On action and consciousness
Excerpt from Solve the brain before the end of the world, neuromorphics lab 2012 contest) – early submission (subject to revision)
The brain operators under two simple rules:
1) To control action, the brain accumulates evidence for different hypotheses, then passes the mismatch between sensory reality and the competing internal expectation.
Example: I’m looking at a hand-written digit, and (from the first several eye movements) I’m not sure whether it is a 0, 5, or 6. With each subsequent eye movement around the digit, I accumulate evidence for each of these categories (0s, 5s, 6s) by comparing the current view with my learned prototypical representation of 0’s, 5’s, and 6’s (my expectation). Where these spatial evidence maps disagree/mismatch the most is where you will act in the form of a saccade (ie an eye movement). For example, if the competition is between the 0 and the 6, you will make the action (the eye movement) to the upper right where the 0 and 6 mismatch the most. If the competition is between the 5 and the 6, the action would again be to move the eye to the area of greatest mismatch between the 5 and the 6 (the lower left).
2) To control thought/recognition/consciousness, the brain accumulates evidence and passes the match between sensory reality and competing internal expectation.
Example: Standard adaptive resonance theory: when the bottom-up sensory stimuli match the top-down internally generated expectation, the “match” causes a resonance that amplifies neural activity and is perceived as conscious experience.
A critical different between the first class of things the brain does (action by passing the mismatch) and the second (thought/recognition/consciousness by passing the match) is that the first is dichotomous, while the second a continuum. Action is condensing a “continuous” system to produce binary outcomes. While consciousness and the like, is doing quite the opposite. With consciousness as a continuum, the relevant question to ask of a being/machine who performs identical actions to humans is not whether it is conscious or not, but rather how conscious.

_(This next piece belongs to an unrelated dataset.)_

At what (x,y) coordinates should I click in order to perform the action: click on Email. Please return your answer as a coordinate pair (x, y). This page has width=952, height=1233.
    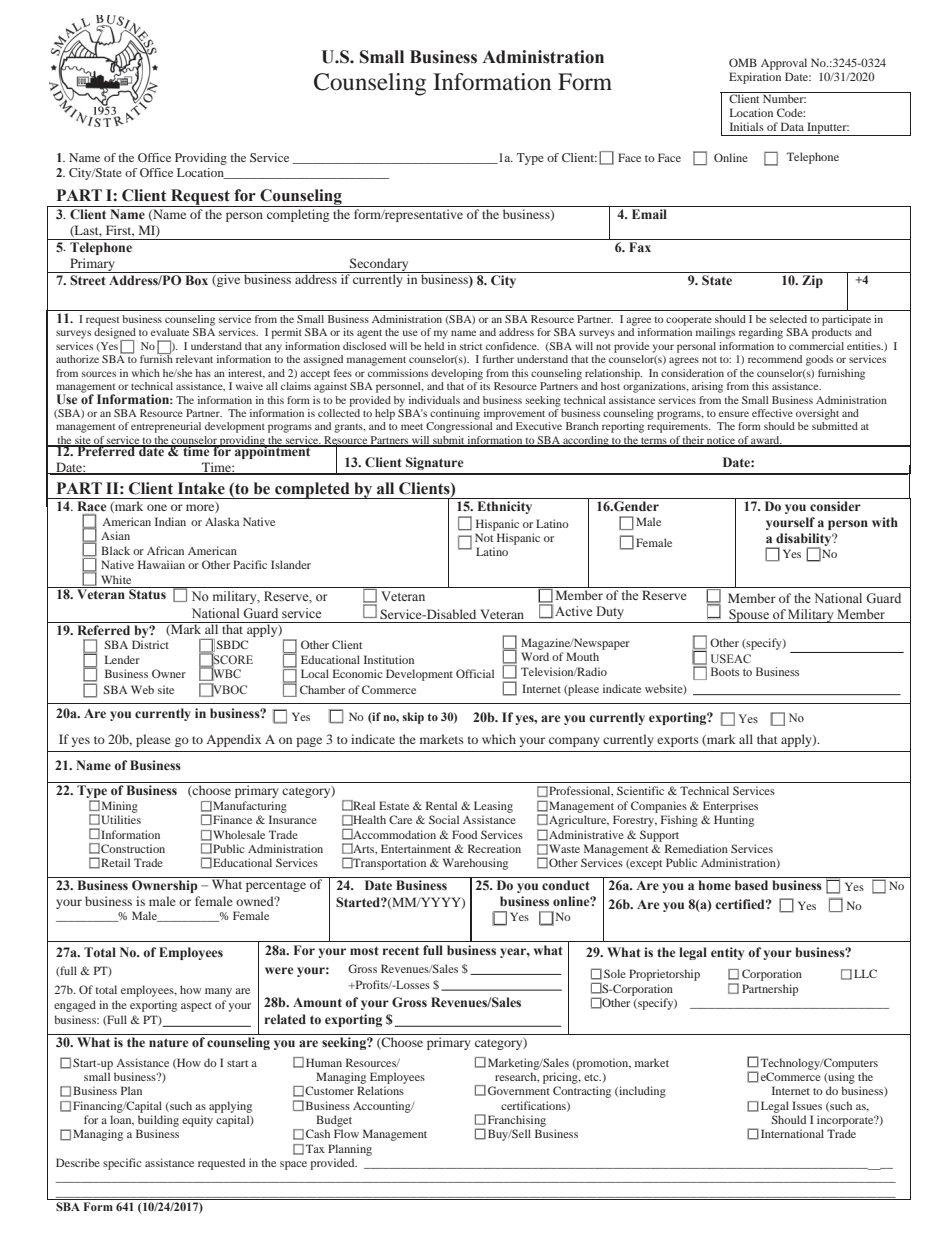
    Looking at the image, I should click on (649, 214).
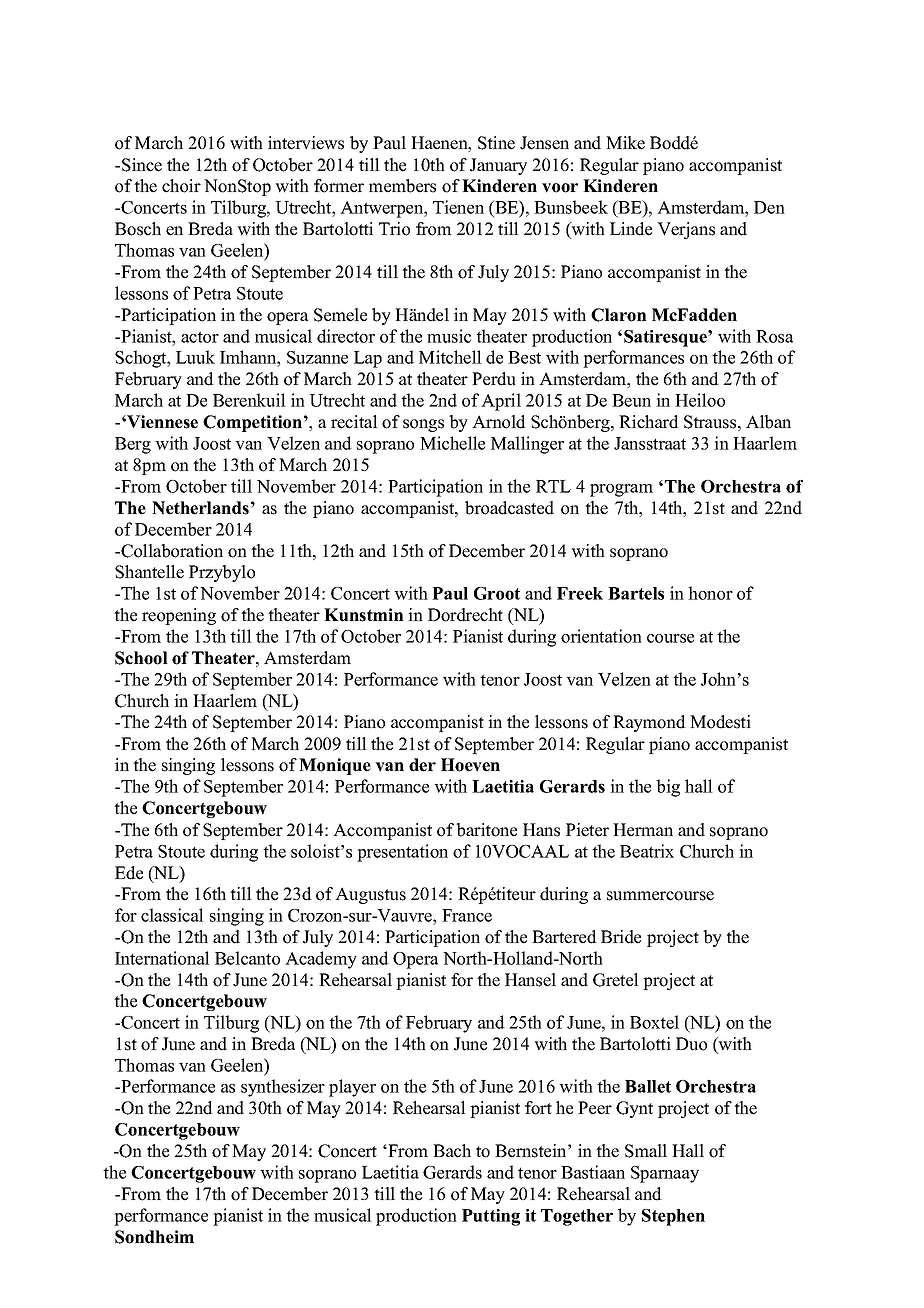 The width and height of the image is (924, 1308). What do you see at coordinates (647, 851) in the image?
I see `Beatrix` at bounding box center [647, 851].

To achieve “human grade” consciousness, I think any system that can take discrete building units (electrons, quarks, etc) and turn them into a continuous/dynamic system in the time interval between each successive discontinuity (ie, between every action), is in some respects conscious. Here by “action” I mean an interaction of a system with anything that is not a part of that system, ex, interaction with external environment, with other agents, etc. Sticking with the example of moving an eye, every fixational eye movement, microsaccade, etc – when the eyes are open, of course – is an interaction with the environment and therefore an action.
In the end, the brain is a chemical system (ie discrete parts) and the experience of consciousness is its ability to simulate a continuum that bridge discontinuities/actions. The more a system is able to exhibit these smooth transient dynamics in the transitions between actions (which, essentially means at the scale of a millisecond in human-grade consciousness), I would say the more conscious it is. The ability of a discrete system to approximate a true field with a high degree of temporal precision is the degree of consciousness it embodies.
If consciousness – in this loose definition – is an approximation of a field with discrete parts, some very fundamental problems in physics will need to be addressed before we can create anything at the same level of consciousness as a human. For one, nobody to date knows how to approximate the types of fields in the Standard Model of quantum dynamics with discrete parts to anywhere near the precision that is required between sequential actions that occur a millisecond apart. A very basic problem with approximating fields with discrete parts is that when you try to put an electron or quark (a discrete part) on a lattice (a step closer to a continuous field) and rotate the electron or quark 360 degrees, it is no longer the same particle. This resistance of fundamental particles to be placed on a lattice hampers our ability to artificially approximate fields with discrete parts. Machines, in this interpretation, are therefore far from being conscious despite their ability to perform human-like actions.